As the sun gained height in the morning sky we grudgingly acknowledged that it was time to turn back, head for home, and get ready for another day's work. I can't wait until spring when we are showing visitors around this exceptional place every day, wind in our hair, sun on our faces. But for now....we'll have to endure the office part of this job.

Sunday, February 12, 2006

 

Hiking on Cypress

A stretch of beautiful days gave us the inspiration to get Taiga's grandmother up here to babysit so that we could go sea kayaking with some friends.
Yesterday morning was so perfectly beautiful that we piled into the car just after sunrise and drove down into the Skagit Valley to witness the waking flights of the Snow Geese. These geese collect in masses just past the dikes of Fir Island and spend the night on the bay. At daybreak they take to the sky in long graceful skeins, heading to green fields for the day's feeding. Watching 10,000 geese flying overhead in the morning sun is something I would prescribe to anyone suffering from mid-winter cabin fever. The fresh air renews the body, the flight of the geese renews the soul. We followed the geese to a field where they congregated in a huge, noisy flock.
After watching this spectacle for a while we drove back to Anacortes to begin the active part of our day.

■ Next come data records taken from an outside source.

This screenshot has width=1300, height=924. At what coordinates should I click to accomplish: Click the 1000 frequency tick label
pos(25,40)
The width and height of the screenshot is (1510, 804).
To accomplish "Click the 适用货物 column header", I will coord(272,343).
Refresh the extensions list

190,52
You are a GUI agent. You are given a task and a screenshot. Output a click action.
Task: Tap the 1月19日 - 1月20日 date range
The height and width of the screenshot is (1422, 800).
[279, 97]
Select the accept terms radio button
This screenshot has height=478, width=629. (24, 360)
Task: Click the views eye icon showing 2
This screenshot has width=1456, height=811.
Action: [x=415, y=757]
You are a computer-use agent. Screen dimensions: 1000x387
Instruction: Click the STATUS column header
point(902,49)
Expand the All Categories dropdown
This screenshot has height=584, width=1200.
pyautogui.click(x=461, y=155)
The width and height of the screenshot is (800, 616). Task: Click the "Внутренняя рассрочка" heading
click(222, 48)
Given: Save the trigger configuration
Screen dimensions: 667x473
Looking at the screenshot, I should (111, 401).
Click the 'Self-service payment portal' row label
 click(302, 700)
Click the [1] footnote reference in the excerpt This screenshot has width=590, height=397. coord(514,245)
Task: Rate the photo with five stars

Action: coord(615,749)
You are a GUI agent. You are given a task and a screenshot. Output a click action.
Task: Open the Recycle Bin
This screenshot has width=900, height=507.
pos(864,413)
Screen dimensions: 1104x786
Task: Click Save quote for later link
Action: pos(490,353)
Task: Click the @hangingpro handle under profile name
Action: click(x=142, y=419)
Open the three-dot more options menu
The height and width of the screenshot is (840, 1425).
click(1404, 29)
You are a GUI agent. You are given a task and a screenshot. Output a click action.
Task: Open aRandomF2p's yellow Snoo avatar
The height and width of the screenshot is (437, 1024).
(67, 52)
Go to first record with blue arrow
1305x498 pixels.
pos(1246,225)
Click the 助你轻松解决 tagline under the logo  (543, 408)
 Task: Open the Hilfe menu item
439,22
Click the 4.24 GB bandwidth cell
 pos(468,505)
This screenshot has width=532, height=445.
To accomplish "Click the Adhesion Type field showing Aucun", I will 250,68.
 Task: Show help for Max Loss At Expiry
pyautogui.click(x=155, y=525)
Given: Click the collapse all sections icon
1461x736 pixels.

On a weak flood tide we launched into Guemes Channel and pointed our kayaks toward Cypress Island. The kayaking across was quiet and peaceful. We encountered rafts of wintering sea birds in Bellingham Channel. Guillemots, murrelets, Golden-eyes, and scoters were just a few of the many species enjoying the calm water between Guemes and Cypress islands. We landed at Cypress Head, one of the primitive
campgrounds managed by the Department of Natural Resources. Trails from the campground lead up and into the interior of the Biological Reserve. We took the trail that climbs through a beautiful forest and goes up to the abandoned airfield in the Cypress Highlands. Years ago they put this airstrip in to create better access to Cypress. It was a good plan, except for the 500 foot sheer drop on either end! In the best of conditions this was a risky place to land a plane, taking off was even more adventurous. If the wind was blowing it could be downright dangerous. Eventually the risks outweighed the benefits and the airfield was shut down. Now it serves as a great picnic spot with fantastic views.
The days are still short in February so we couldn't stay for too long. We retraced our steps back down to the beach where our kayaks were waiting. Sea kayaking in the waning light of a San Juan evening is one of the more sublime experiences a person could ask for. We made it back into Anacortes just before dark.
Sea kayaking, hiking, and the San Juan Islands....what more could we ask for. This was a great day!